The Shopping Mall Question

The Shopping Mall Question

Description image by Todd Weiler Adjunct Professor, University of Western Ontario Faculty of Law.
  • First Posted: May 12 2010 07:20 AM
  • Updated: about 1 month ago

Would Canadians be best served by having our shopping malls owned and operated by governments for the benefit of all?

There may have been a time when it was acceptable for the private sector to construct and operate retail shopping malls, but those days have passed. Canadians are much better served by federal and provincial governments operating them instead.

Shopping malls provide all of us – seniors and students, urbanites and rural residents, rich and poor – with commercially vital, shared public space. Nevertheless, many Canadians take access to our shopping malls for granted. One day, one of the secretive few who “own” these vital components of our national infrastructure could choose to lock us out, or raise rents so high as to prevent retailers from serving us.

Prominent NDP legislators tell us that the time has come for the Government of Canada to declare that ownership of all shopping malls shall revert to the state after a reasonable period of time, to be determined later. Legislation would balance the competing interests of shopping mall owners, ensuring that Canadians could continue to enjoy free access to these public spaces, while providing investors with a limited right to profit from granting that access – over a limited period of time.

The other parties are more cautious, no doubt influenced by the small clique of shopping mall owners, who enjoy a virtual monopoly over our shopping experience (as long as one does not count big-box stores, plazas, and main-street shops). They propose establishing local committees that will decide where all future shopping malls will be built, and who will operate them.

Insiders say that these committees will be stacked with bureaucrats who favour getting the government into the shopping mall business. The argument in favour of public ownership is that it is the only way to keep rents low enough to ensure that all retailers will have a place. Proponents also explain that government ownership will enhance nationality security, although there is admittedly no evidence that private sector mall operators have failed on this score – at least not yet.

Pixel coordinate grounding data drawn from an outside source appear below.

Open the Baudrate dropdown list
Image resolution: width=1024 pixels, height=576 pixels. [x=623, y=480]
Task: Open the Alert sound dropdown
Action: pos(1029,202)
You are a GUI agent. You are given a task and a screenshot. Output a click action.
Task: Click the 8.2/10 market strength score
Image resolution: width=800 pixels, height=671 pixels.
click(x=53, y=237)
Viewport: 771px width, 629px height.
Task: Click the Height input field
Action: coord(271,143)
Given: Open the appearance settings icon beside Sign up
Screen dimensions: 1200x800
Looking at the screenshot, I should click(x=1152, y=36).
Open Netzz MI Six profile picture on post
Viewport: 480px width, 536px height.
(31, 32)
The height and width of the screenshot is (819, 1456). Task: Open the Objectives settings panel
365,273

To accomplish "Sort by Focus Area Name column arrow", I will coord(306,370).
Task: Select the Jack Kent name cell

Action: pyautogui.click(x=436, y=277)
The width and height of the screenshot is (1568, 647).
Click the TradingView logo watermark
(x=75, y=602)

Critics complain that this public-ownership policy will be a constant drag on government budgets, saying that there is no reason to resort to public ownership when private-sector investors are already standing by.

A majority of citizens meanwhile appear to agree that the national interest is best served by having Canadian shopping malls owned and operated by governments for the benefit of all Canadians. Foreign mall operators are regularly vilified by all media outlets.

By now I expect many of you have checked the posting date for this article, to see if it was April 1. It wasn’t. All you have to do is replace the word “shopping mall” with “international bridge,” and every word written above can remain.

I am referring to the drama that has been unfolding in Windsor and Detroit, where a consensus appears to have been reached that one of North America’s most important transportation links, the Ambassador Bridge, should not be owned and operated by an American investor. Through regulation and lengthy court battles, the Government of Canada tried to prevent this investment from taking place in the 1980’s and 1990’s, but it eventually settled with this foreign investor instead.

Rather than directly expropriating this border crossing, the latest proposal is for the governments of Ontario, Michigan, the U.S., and Canada to build and operate a new crossing nearby instead. The new bridge will also receive the benefit of being directly linked with Ontario’s Highway 401. The same link was long promised but never delivered for the Ambassador Bridge.

Moreover, it was also recently revealed that the Government of Canada is prepared to spot the cash-strapped State of Michigan for its share of the project, with a loan of up to $550 million in Canadian tax dollars.

This is no joke. Even though the existing bridge operator has already started building a new bridge with private funding, and traffic volumes are still far below their pre-9-11 levels, the Harper government appears hell-bent on preventing an experienced U.S. investor from continuing to operate this particular piece of infrastructure.

The politicians talk about all the jobs their project can provide, but they are curiously quiet about why those same jobs wouldn’t materialize if private investment was relied upon instead. Is this really what government does best?